[Word and element location data]
* begin *

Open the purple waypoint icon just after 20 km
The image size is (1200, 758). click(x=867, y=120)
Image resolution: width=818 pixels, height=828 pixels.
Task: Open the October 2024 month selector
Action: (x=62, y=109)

* end *

Pick out every line in the data above that contains the word "Open".

Open the purple waypoint icon just after 20 km
Task: Open the October 2024 month selector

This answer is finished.